Sizes of Mexican Hairless Dogs
- Standard size: 46 to 60 cm at the withers, they rarely weigh more than 25 kg. American breed standards state up to 67 cm.
- Medium size: 26 to 45 cm at the withers
- Miniature Xolo: Height at the withers between 25 and 35 cm
- The head shape in the standard variety differs slightly from the smaller varieties. Only the standard variety with a broad, wedge-shaped skull is described in the breed standard. Hairy Miniature Xolos are more like Chihuahuas with a deer head. The stop is well defined but not too angular.
- The muzzle is about as long as the skull, straight and very strong. Most hairless dogs have an incomplete set of teeth. The nose can be black, brown, pink, or spotted.
- Some Xolos have their tongues hanging lamely out of their mouths, which is a serious breeding fault according to the breed standard. The pink tongue may be darkly mottled.
- The medium-sized almond eyes have a very intelligent expression and should match the color of the skin and coat. All colors from dark brown (almost black) through brown and amber to light yellow are allowed. Blue eyes are not found despite the distant relationship to Siberian arctic dogs.
- The very flexible bat ears are long and have a rather fine structure. When excited, they are carried upright, when relaxed they stand at an angle of 50 to 80 degrees from the body. Up until a few years ago, hairy Xolos were also allowed to have crooked and rose ears, but today the description is the same for both types.
- The elegant and slender neck is a typical feature of the breed. In puppies, the skin of the neck folds slightly, which disappears in adulthood.
- The body is slightly elongated and very strongly built, the abdominal line is only slightly tucked up and ends in long, strong loins.
- Flat and well-muscled shoulders give the dogs a lot of freedom of movement. The hind legs are also well muscled and only slightly angled. Protruding hip bones (“cow humps”) are highly undesirable.
- The thin and slightly curved tail of the naked perro pelón can have light downy hairs that get shorter from the tip to the base. Hairy dogs do not form a brush, they are evenly haired with short hair.
Unique coloring for each dog
The variety of colors and distribution of fine hairs on naked Xolos gives most members of the breed and individuals, an unmistakable look.

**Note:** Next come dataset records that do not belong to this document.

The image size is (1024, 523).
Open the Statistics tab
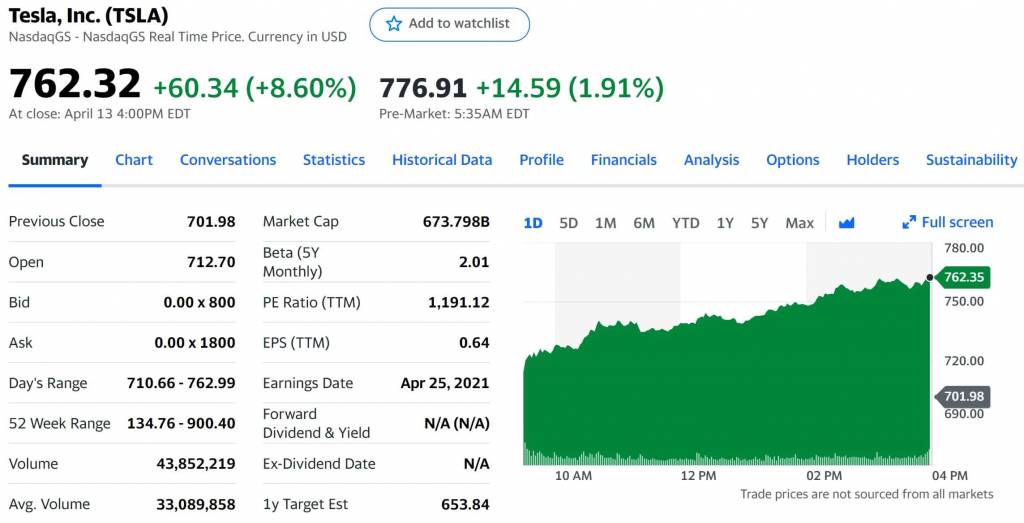click(334, 160)
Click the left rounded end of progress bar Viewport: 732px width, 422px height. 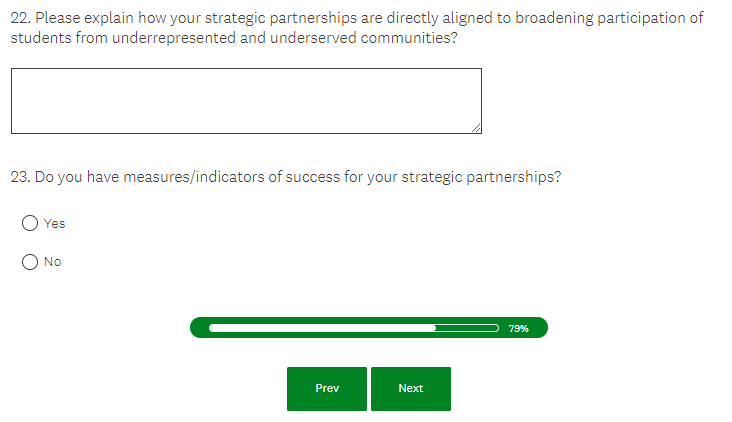(198, 328)
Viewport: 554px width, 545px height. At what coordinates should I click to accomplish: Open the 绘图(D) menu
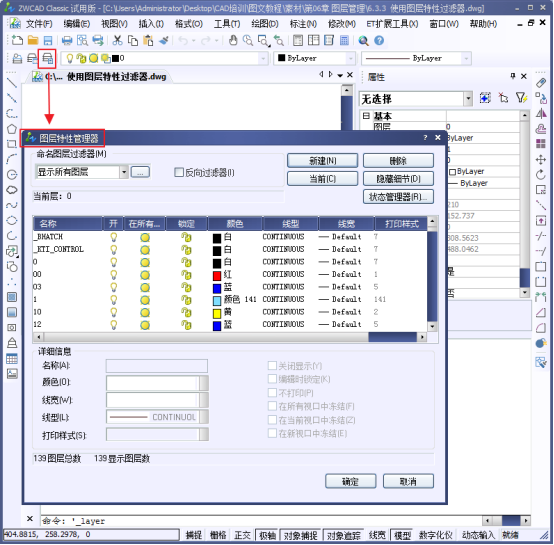click(x=265, y=24)
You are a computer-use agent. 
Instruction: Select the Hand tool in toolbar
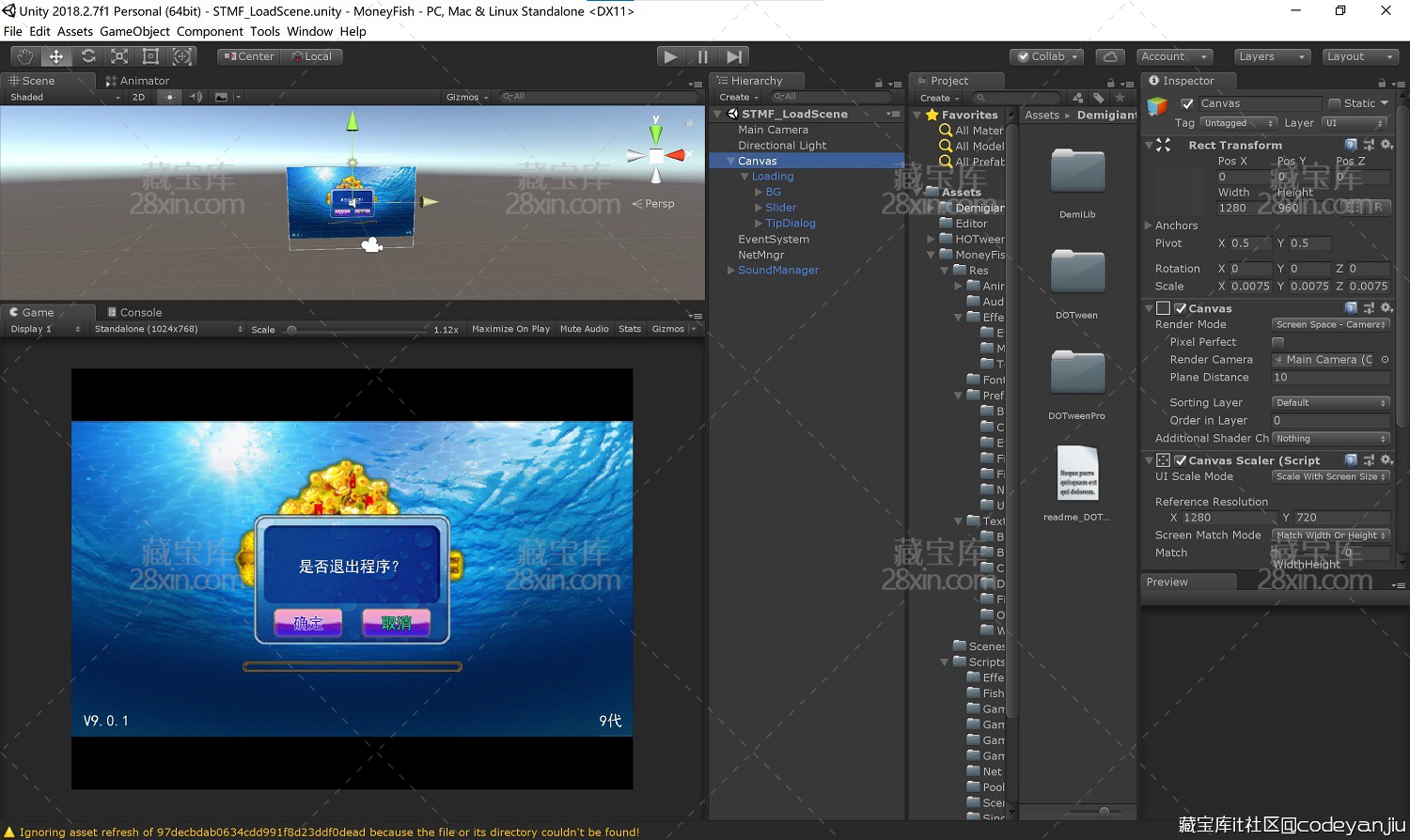(x=24, y=56)
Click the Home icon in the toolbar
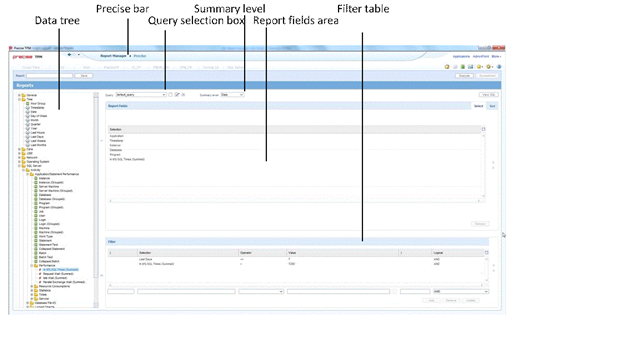The image size is (640, 360). pyautogui.click(x=447, y=67)
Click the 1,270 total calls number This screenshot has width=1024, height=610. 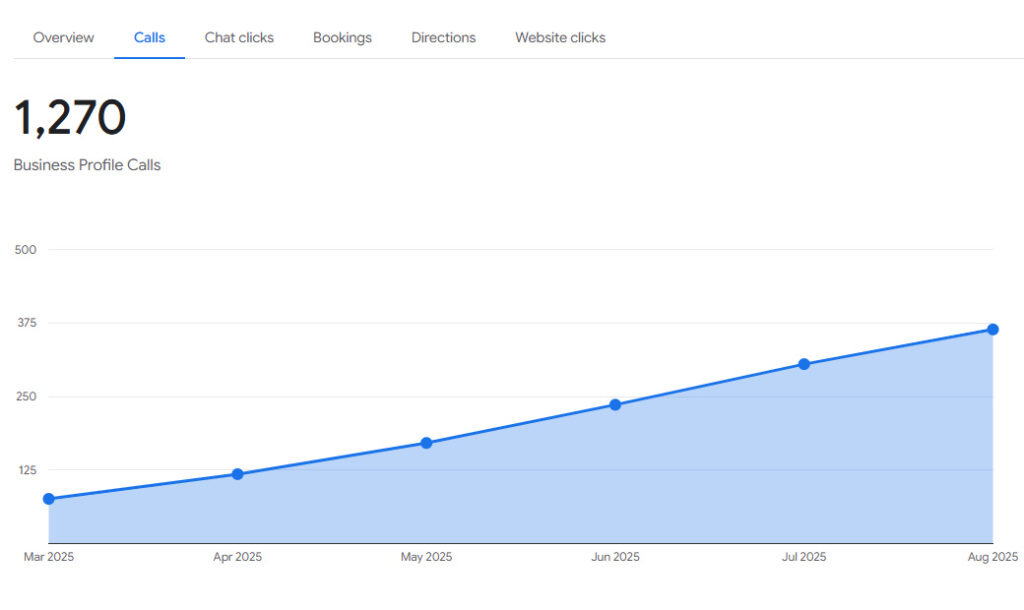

All colors are allowed, with solid and dark colors being preferred for inbreeding.
Hairless (perro pelon)
- No hair grows on the entire body, but soft down is accepted in places.
- A visible medium-length mop of sparse hair grows on top of the head in some dogs.
- Sometimes a little hair grows on the tail too.
- There are different skin types, from rather thick and firm skin to very thin, elastic skin. The skin type is not necessarily related to the size of the dogs.
- Short, even and straight hair grows all over the body.
- Even the hairy Xolos have no undercoat.
- The coat pattern is very easy to see on the hairy type.
These colors are common
- Seal (brown)
- Charcoal (bluish-gray)
- Gray (ash gray light to dark)
- All shades of brown (dark, reddish to blonde)
- Shades of cream (champagne to yellowish-white) are rarer than dark colors and mixed colors
- Black and tan with red tan badges
- White markings of any size are allowed (often with dark spots or piebald)
- All colors can be monochromatic or mixed (light or dark clouds or piebald with plates).
The Incredible History of the Native American Dogs from Mexico
Like Chihuahuas, Xolos are descended from the dogs of the first Native Americans who migrated to America from Siberia across the Bering Strait. When the FOXI3 mutation first appeared remains a matter of debate, but it is estimated that the hairless dogs could have existed for around 3000 years. Hardly anything remains of the pre-Columbian genes after European colonization of the Americas, but the outward appearance has changed little over the centuries.